**PROBLEM DESCRIPTION:** Every record, from first to last, should be retyped word for word.

■ ■ ■ ■ ■ ■ ■

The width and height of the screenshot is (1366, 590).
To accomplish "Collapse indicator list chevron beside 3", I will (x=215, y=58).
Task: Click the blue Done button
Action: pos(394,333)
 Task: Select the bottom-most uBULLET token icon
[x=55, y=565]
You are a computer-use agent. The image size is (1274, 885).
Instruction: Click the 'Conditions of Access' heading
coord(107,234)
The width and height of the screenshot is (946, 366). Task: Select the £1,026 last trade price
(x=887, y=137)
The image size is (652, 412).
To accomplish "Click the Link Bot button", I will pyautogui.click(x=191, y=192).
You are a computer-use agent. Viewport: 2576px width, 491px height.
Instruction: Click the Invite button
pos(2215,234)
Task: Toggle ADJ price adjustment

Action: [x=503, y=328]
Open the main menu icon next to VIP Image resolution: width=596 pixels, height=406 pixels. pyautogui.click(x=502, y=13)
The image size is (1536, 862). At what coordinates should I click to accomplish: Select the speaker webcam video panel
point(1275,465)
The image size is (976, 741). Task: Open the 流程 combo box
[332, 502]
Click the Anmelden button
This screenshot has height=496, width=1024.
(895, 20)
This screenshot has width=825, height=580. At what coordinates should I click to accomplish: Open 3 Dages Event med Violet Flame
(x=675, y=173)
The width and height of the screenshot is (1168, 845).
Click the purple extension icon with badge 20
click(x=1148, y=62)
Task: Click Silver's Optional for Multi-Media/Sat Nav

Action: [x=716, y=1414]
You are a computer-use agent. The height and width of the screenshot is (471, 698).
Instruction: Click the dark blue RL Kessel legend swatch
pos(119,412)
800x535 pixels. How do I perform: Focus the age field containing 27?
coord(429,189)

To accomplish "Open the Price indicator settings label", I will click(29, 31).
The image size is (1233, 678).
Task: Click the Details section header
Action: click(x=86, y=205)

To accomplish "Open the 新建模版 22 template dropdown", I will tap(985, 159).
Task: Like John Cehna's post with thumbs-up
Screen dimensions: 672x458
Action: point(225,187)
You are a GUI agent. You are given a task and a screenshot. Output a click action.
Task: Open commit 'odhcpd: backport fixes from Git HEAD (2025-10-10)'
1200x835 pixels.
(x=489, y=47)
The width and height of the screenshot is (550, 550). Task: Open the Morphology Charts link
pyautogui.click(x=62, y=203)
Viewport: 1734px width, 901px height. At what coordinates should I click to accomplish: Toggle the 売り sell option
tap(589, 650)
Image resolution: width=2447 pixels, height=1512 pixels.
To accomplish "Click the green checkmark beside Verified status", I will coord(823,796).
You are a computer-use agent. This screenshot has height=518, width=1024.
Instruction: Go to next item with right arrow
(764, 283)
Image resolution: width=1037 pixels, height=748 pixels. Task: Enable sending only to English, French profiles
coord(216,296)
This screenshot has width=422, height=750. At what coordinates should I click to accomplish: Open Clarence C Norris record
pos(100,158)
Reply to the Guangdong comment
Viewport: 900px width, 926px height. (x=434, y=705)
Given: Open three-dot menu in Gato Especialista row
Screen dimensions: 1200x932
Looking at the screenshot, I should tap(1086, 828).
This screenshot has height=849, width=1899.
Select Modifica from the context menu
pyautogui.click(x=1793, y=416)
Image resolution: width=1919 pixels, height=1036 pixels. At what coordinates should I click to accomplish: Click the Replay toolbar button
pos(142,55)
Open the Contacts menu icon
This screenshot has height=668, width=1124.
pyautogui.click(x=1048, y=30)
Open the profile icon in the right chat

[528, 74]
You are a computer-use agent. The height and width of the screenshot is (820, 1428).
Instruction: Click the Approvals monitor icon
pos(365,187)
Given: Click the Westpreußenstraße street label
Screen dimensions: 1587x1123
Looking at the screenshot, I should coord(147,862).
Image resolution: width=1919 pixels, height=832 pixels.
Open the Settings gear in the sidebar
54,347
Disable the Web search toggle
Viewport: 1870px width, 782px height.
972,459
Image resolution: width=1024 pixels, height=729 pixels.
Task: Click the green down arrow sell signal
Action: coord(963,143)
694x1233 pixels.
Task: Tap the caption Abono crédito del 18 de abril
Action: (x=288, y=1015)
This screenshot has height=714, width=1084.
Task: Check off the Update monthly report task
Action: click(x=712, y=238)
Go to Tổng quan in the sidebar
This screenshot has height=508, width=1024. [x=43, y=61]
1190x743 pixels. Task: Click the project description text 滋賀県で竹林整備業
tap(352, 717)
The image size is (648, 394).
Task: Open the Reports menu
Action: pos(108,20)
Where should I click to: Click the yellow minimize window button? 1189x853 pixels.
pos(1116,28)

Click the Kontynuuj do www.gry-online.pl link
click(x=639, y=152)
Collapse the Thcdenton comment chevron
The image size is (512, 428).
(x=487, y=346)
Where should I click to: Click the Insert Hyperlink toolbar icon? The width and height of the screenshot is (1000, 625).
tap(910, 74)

■ ■ ■ ■ ■ ■ ■

**ANSWER BOX:**
The width and height of the screenshot is (1366, 590).
To accomplish "Collapse indicator list chevron beside 3", I will (x=215, y=58).
Task: Click the blue Done button
Action: pos(394,333)
 Task: Select the bottom-most uBULLET token icon
[x=55, y=565]
You are a computer-use agent. The image size is (1274, 885).
Instruction: Click the 'Conditions of Access' heading
coord(107,234)
The width and height of the screenshot is (946, 366). Task: Select the £1,026 last trade price
(x=887, y=137)
The image size is (652, 412).
To accomplish "Click the Link Bot button", I will pyautogui.click(x=191, y=192).
You are a computer-use agent. Viewport: 2576px width, 491px height.
Instruction: Click the Invite button
pos(2215,234)
Task: Toggle ADJ price adjustment

Action: [x=503, y=328]
Open the main menu icon next to VIP Image resolution: width=596 pixels, height=406 pixels. pyautogui.click(x=502, y=13)
The image size is (1536, 862). At what coordinates should I click to accomplish: Select the speaker webcam video panel
point(1275,465)
The image size is (976, 741). Task: Open the 流程 combo box
[332, 502]
Click the Anmelden button
This screenshot has height=496, width=1024.
(895, 20)
This screenshot has width=825, height=580. At what coordinates should I click to accomplish: Open 3 Dages Event med Violet Flame
(x=675, y=173)
The width and height of the screenshot is (1168, 845).
Click the purple extension icon with badge 20
click(x=1148, y=62)
Task: Click Silver's Optional for Multi-Media/Sat Nav

Action: [x=716, y=1414]
You are a computer-use agent. The height and width of the screenshot is (471, 698).
Instruction: Click the dark blue RL Kessel legend swatch
pos(119,412)
800x535 pixels. How do I perform: Focus the age field containing 27?
coord(429,189)

To accomplish "Open the Price indicator settings label", I will click(29, 31).
The image size is (1233, 678).
Task: Click the Details section header
Action: click(x=86, y=205)

To accomplish "Open the 新建模版 22 template dropdown", I will tap(985, 159).
Task: Like John Cehna's post with thumbs-up
Screen dimensions: 672x458
Action: point(225,187)
You are a GUI agent. You are given a task and a screenshot. Output a click action.
Task: Open commit 'odhcpd: backport fixes from Git HEAD (2025-10-10)'
1200x835 pixels.
(x=489, y=47)
The width and height of the screenshot is (550, 550). Task: Open the Morphology Charts link
pyautogui.click(x=62, y=203)
Viewport: 1734px width, 901px height. At what coordinates should I click to accomplish: Toggle the 売り sell option
tap(589, 650)
Image resolution: width=2447 pixels, height=1512 pixels.
To accomplish "Click the green checkmark beside Verified status", I will coord(823,796).
You are a computer-use agent. This screenshot has height=518, width=1024.
Instruction: Go to next item with right arrow
(764, 283)
Image resolution: width=1037 pixels, height=748 pixels. Task: Enable sending only to English, French profiles
coord(216,296)
This screenshot has width=422, height=750. At what coordinates should I click to accomplish: Open Clarence C Norris record
pos(100,158)
Reply to the Guangdong comment
Viewport: 900px width, 926px height. (x=434, y=705)
Given: Open three-dot menu in Gato Especialista row
Screen dimensions: 1200x932
Looking at the screenshot, I should tap(1086, 828).
This screenshot has height=849, width=1899.
Select Modifica from the context menu
pyautogui.click(x=1793, y=416)
Image resolution: width=1919 pixels, height=1036 pixels. At what coordinates should I click to accomplish: Click the Replay toolbar button
pos(142,55)
Open the Contacts menu icon
This screenshot has height=668, width=1124.
pyautogui.click(x=1048, y=30)
Open the profile icon in the right chat

[528, 74]
You are a computer-use agent. The height and width of the screenshot is (820, 1428).
Instruction: Click the Approvals monitor icon
pos(365,187)
Given: Click the Westpreußenstraße street label
Screen dimensions: 1587x1123
Looking at the screenshot, I should coord(147,862).
Image resolution: width=1919 pixels, height=832 pixels.
Open the Settings gear in the sidebar
54,347
Disable the Web search toggle
Viewport: 1870px width, 782px height.
972,459
Image resolution: width=1024 pixels, height=729 pixels.
Task: Click the green down arrow sell signal
Action: coord(963,143)
694x1233 pixels.
Task: Tap the caption Abono crédito del 18 de abril
Action: (x=288, y=1015)
This screenshot has height=714, width=1084.
Task: Check off the Update monthly report task
Action: click(x=712, y=238)
Go to Tổng quan in the sidebar
This screenshot has height=508, width=1024. [x=43, y=61]
1190x743 pixels. Task: Click the project description text 滋賀県で竹林整備業
tap(352, 717)
The image size is (648, 394).
Task: Open the Reports menu
Action: pos(108,20)
Where should I click to: Click the yellow minimize window button? 1189x853 pixels.
pos(1116,28)

Click the Kontynuuj do www.gry-online.pl link
click(x=639, y=152)
Collapse the Thcdenton comment chevron
The image size is (512, 428).
(x=487, y=346)
Where should I click to: Click the Insert Hyperlink toolbar icon? The width and height of the screenshot is (1000, 625).
tap(910, 74)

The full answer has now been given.